▶ 原文抜粋:
=-=-=

はじめに
OpenCVやTensorFlowの使い方がそこそこわかってきたので、何かわかりやすいものを作ってみようかなと思っていたら、カメラの画像を取り込んでリアルタイムにエフェクトをかけるサンプルがあったので、これを参考にして顔画像から誰かを学習して、リアルタイムに顔から人を識別して画面に表示することを試してみました。
環境
- MacBook Air (13-inch, Early 2015)
- macOS Sierra 10.12.6
- Python 3.6.0 :: Anaconda 4.3.1 (x86_64)
- OpenCV 3.3.0-rc
- TensorFlow 1.1.0
環境構築の手順は以下を参照。
データ収集
OpenCVのフォルダから「haarcascade_frontalface_alt2.xml」をコピーし、同じフォルダに以下のスクリプトを作成。
get_faces.py
import os
import sys
import time
from datetime import datetime as dt
import cv2
name = sys.argv[-1]
print(name)
cascade_file = "haarcascade_frontalface_alt2.xml"
cascade = cv2.CascadeClassifier(cascade_file)
cnt_max = 21
cnt_face = 0
faces = []
# カメラ取り込み開始
DEVICE_ID = 0
cap = cv2.VideoCapture(DEVICE_ID)
# 初期フレームの取得
time.sleep(1)
end_flag, c_frame = cap.read()
height, width, channels = c_frame.shape
while cnt_face < cnt_max:
img = c_frame
img_gray = cv2.cvtColor(img, cv2.COLOR_BGR2GRAY)
face_list = cascade.detectMultiScale(img_gray, minSize=(100, 100))
for (pos_x, pos_y, w, h) in face_list:
# 顔の切出
img_face = img[pos_y:pos_y+h, pos_x:pos_x+w]
# 画像サイズ変更
img_face = cv2.resize(img_face, (100, 100))
faces.append(img_face)

=-=-=

▶ 提供レコード:
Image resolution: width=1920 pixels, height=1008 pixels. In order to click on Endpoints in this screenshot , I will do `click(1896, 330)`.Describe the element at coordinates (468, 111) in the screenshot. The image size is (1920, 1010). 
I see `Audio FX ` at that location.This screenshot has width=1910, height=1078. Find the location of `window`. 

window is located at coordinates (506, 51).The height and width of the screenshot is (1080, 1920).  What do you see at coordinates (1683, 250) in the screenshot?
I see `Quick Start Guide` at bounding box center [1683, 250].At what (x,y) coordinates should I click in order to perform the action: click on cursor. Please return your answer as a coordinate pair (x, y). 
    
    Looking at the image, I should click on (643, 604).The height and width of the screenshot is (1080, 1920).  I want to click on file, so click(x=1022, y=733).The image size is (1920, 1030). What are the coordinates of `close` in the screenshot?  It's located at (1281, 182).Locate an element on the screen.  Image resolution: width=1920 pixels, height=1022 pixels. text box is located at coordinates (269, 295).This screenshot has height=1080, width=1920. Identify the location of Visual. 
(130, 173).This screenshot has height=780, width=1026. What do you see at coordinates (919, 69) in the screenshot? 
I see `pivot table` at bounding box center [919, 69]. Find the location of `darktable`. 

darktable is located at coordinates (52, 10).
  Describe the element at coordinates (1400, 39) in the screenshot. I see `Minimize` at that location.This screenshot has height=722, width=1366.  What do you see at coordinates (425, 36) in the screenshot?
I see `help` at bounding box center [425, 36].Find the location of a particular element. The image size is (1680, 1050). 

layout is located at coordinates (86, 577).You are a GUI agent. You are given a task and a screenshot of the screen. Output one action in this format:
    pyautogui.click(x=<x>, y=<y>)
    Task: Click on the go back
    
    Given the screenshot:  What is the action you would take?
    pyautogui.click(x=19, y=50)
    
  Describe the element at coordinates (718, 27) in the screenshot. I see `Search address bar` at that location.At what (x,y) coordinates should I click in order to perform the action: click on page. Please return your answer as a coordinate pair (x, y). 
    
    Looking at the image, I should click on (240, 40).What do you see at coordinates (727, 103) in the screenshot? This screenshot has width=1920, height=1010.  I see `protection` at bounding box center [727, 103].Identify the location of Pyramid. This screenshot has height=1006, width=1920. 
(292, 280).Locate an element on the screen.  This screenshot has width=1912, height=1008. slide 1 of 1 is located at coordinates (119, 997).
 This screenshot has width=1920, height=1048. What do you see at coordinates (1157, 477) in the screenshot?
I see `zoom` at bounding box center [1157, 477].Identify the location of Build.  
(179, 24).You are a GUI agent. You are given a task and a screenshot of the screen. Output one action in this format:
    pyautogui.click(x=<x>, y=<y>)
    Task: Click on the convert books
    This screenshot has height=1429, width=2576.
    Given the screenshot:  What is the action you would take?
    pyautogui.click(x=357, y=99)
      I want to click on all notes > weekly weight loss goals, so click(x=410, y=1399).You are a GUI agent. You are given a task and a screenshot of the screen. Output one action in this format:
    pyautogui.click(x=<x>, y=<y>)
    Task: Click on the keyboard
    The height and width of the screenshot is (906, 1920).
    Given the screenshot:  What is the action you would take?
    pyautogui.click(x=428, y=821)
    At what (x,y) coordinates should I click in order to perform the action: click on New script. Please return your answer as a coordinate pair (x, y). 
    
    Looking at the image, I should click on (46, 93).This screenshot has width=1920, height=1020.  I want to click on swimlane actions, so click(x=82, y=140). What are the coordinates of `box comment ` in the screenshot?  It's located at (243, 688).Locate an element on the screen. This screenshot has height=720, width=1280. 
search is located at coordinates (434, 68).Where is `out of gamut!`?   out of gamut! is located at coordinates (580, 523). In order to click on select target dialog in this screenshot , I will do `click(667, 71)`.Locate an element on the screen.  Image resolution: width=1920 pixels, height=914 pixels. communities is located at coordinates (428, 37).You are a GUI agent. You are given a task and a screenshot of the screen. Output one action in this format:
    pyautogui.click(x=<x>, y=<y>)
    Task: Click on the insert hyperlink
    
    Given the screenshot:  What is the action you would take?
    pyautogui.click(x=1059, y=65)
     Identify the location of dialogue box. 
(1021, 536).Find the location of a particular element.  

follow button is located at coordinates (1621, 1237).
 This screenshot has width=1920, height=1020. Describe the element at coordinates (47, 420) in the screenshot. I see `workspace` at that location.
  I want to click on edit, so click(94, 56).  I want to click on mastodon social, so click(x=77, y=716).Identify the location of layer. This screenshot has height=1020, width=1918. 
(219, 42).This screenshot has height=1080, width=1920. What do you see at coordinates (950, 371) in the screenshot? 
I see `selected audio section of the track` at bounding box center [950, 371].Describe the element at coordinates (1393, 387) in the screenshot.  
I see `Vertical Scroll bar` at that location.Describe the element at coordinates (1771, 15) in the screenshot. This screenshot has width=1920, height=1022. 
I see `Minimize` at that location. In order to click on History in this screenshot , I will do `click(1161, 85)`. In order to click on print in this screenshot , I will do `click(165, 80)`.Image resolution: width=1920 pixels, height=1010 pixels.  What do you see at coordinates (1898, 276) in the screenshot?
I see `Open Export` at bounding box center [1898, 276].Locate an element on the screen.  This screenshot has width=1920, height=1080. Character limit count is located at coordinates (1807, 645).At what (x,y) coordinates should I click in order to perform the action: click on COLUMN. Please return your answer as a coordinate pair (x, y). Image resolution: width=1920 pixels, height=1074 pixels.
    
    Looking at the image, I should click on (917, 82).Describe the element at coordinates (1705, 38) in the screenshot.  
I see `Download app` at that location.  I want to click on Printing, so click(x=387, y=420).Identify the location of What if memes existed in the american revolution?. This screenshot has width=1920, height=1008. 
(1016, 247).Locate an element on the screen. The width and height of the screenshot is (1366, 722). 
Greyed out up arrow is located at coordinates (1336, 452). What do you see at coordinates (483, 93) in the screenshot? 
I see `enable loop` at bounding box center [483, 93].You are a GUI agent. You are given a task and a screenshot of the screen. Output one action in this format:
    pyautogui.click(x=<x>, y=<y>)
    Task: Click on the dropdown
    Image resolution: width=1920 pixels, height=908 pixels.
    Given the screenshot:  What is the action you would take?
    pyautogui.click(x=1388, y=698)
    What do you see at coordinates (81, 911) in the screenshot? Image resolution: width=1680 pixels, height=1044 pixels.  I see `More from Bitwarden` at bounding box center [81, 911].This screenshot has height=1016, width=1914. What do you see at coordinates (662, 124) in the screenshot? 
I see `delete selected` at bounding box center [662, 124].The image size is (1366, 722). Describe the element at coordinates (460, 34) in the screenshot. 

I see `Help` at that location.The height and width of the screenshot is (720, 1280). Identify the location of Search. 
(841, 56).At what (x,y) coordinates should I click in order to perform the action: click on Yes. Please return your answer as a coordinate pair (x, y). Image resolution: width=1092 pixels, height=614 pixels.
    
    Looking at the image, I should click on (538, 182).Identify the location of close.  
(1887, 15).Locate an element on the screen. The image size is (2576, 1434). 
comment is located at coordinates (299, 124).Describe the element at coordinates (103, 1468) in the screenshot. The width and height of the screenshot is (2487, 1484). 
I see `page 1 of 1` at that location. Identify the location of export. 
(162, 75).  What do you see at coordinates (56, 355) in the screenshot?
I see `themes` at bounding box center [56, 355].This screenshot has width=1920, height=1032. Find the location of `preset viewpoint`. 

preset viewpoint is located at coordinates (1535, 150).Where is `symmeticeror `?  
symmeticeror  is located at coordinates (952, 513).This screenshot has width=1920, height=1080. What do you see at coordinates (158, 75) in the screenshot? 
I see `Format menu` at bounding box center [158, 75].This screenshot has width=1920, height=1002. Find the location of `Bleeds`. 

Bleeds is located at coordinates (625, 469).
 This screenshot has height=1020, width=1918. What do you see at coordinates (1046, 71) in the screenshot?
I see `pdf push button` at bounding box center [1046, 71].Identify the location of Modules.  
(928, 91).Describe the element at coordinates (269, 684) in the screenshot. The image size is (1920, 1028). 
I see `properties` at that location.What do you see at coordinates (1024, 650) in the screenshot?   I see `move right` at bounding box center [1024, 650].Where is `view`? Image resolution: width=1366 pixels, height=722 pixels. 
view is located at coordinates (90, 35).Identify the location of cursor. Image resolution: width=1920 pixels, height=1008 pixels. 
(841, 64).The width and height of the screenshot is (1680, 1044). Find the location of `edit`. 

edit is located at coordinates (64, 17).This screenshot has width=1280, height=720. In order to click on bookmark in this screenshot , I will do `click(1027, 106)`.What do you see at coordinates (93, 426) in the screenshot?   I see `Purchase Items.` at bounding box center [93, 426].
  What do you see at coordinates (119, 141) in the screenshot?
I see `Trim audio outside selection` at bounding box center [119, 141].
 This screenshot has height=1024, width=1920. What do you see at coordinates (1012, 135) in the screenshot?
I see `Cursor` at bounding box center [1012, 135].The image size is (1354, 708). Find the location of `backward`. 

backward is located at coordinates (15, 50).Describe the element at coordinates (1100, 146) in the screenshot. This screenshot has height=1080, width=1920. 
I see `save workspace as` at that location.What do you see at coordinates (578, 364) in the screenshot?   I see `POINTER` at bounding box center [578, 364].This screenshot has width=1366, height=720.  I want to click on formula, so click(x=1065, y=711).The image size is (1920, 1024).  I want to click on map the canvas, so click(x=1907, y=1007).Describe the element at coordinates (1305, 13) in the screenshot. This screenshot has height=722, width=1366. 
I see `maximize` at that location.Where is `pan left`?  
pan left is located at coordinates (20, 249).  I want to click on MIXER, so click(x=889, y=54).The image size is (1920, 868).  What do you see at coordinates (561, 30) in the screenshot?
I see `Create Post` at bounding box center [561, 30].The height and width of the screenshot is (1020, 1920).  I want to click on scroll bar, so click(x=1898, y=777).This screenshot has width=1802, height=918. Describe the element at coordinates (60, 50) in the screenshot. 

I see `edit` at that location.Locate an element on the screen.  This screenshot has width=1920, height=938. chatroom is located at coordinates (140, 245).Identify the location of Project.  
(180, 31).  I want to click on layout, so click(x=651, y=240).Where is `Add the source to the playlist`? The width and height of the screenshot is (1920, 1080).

=-=-=

▶ 課題 1: 顔識別の記事では、データ収集のためにOpenCVのフォルダからどのファイルをコピーしていますか。
▶ 課題 2: 顔識別の記事を、示されている最後の行の後から引き継いで書き進めてください。

▶ 最終結果 1: 「haarcascade_frontalface_alt2.xml」をコピーしています。

▶ 最終結果 2:
if len(face_list) > 0:
cnt_face += 1
print("\r", cnt_face, end="")
time.sleep(1)
end_flag, c_frame = cap.read()
cap.release()
print(len(faces))
num = 0
tdatetime = dt.now()
tstr = tdatetime.strftime('%Y%m%d%H%M')
# 学習データ
path = '{}/faces/train/{}'.format(os.getcwd(), name)
print("学習データ", path)
os.makedirs(path)
for face in faces[:-1]:
filename = '{}-{}.jpg'.format(tstr, num)
print("\t", filename)
cv2.imwrite('{}/{}'.format(path, filename), face)
num += 1
# テストデータ
path = '{}/faces/test/{}'.format(os.getcwd(), name)
print("テストデータ", path)
os.makedirs(path)
face = faces[-1]
filename = '{}-{}.jpg'.format(tstr, num)
print("\t", filename)
cv2.imwrite('{}/{}'.format(path, filename), face)
識別したい人別に以下のコマンドでデータ収集。
$ python get_faces.py [name of person]
学習
上記と同じフォルダに以下のスクリプトを作成。
train.py
import os
import random
import cv2
import numpy as np
import tensorflow as tf
import matplotlib.pyplot as plt
path = "./faces/train"
dirs = os.listdir(path)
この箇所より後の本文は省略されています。